* [EXCERPT]:
Archive for the ‘Niagara Falls’ Category

Niagara Falls, Canada (Part 3)

August 5, 2016

June 30, 2016. We’ve crossed the bridge to the Canadian side of Nagara Falls now, where you experience the classic, iconic, picture perfect views of the Falls. There’ll be no more digressing in my blog about such things as ghosts, giant worms, slippery sidewalks and the Made in America Store selling American Flag t-shirts made in Bangladesh.

But, when you arrive in Niagara Falls, Canada, you don’t just magically land at the Falls. You have to find parking, or in our case, find your motel, then find your way down to the Falls. We’re on the 17th floor of the Doubletree Inn. I took a panoramic photo of the view from our motel window:

Niagara Falls, Canada

Niagara Falls, Canada

You see the mist of the Falls on the far right side of the picture. A bit of a trek for us. We decide to park next to the Skylon Tower (that needle tower) and walk. The Skylon Tower, built in 1965, was undoubtedly fabulous for its time, but today stands like fossilized dinosaur. The main floor is one giant empty arcade. We walk around the second story perimeter and experience our first sighting of the Falls:

View of the Falls from the second floor balcony of the Skylon Tower

View of the Falls from the second floor balcony of the Skylon Tower

There you see Terrapin Point across the river where we stood yesterday and I took photos and videos next to the Falls.

* [GIVEN DATA]:

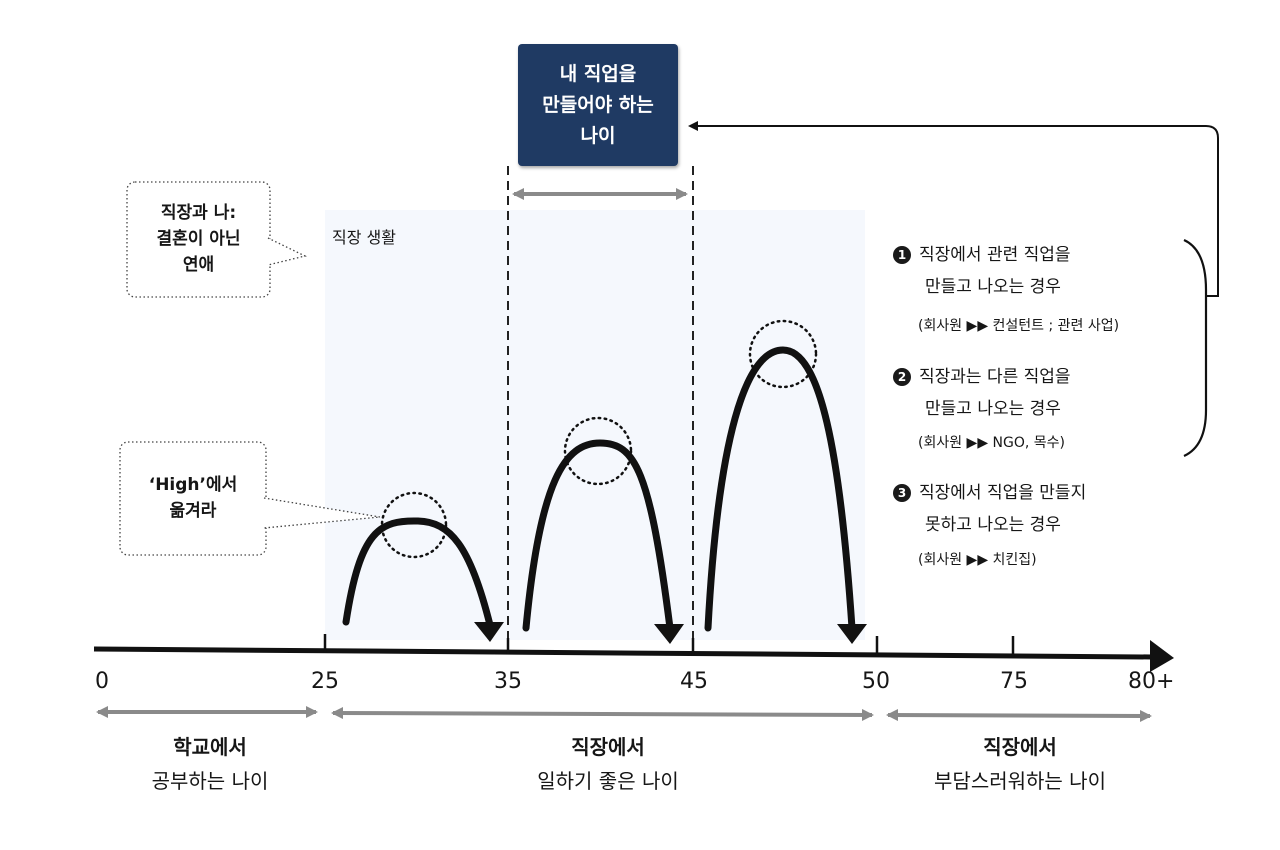 The image size is (1280, 850). I want to click on arc-second-job-arrowhead, so click(669, 634).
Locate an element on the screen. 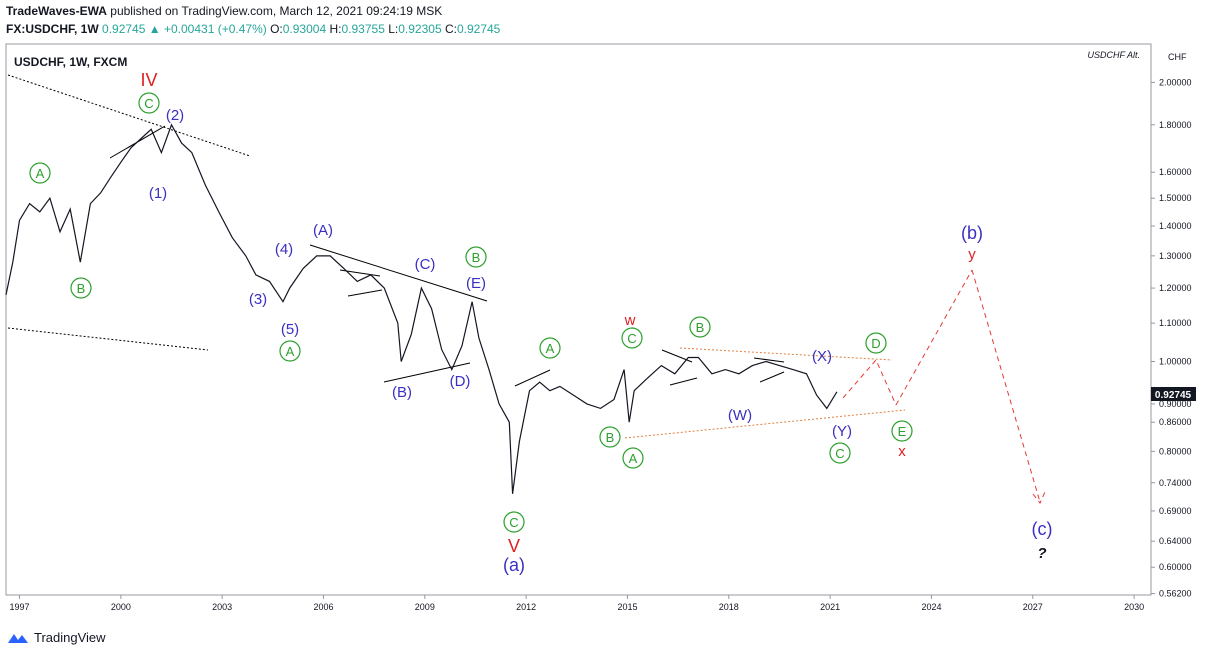 This screenshot has width=1212, height=657. price-tick-label: 1.20000 is located at coordinates (1176, 288).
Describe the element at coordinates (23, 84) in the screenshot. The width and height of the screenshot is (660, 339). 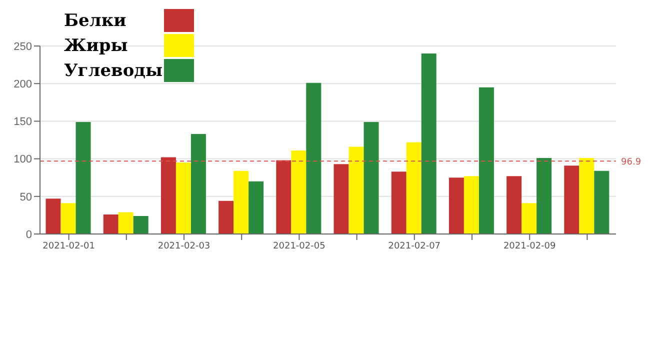
I see `y-tick-label: 200` at that location.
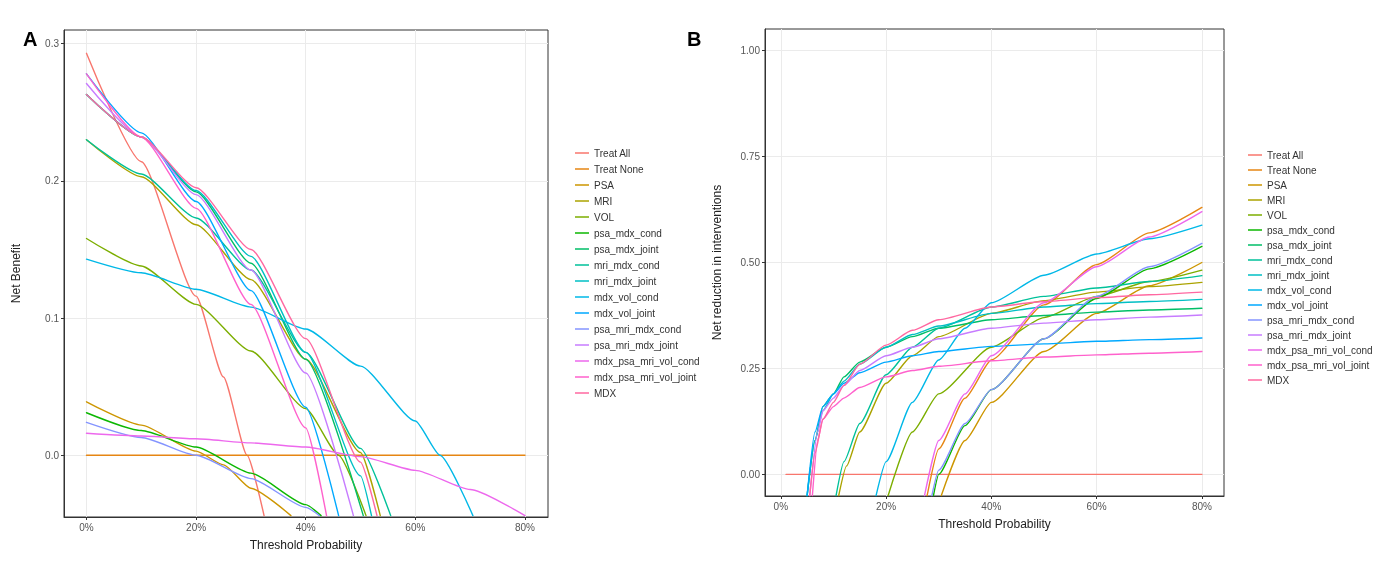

* [REQUIRED WORK]: From the Niagara Falls text, copy the stretch from "June 30, 2016." through "made in Bangladesh." word for word.

* [WRITTEN SOLUTION]:
June 30, 2016. We’ve crossed the bridge to the Canadian side of Nagara Falls now, where you experience the classic, iconic, picture perfect views of the Falls. There’ll be no more digressing in my blog about such things as ghosts, giant worms, slippery sidewalks and the Made in America Store selling American Flag t-shirts made in Bangladesh.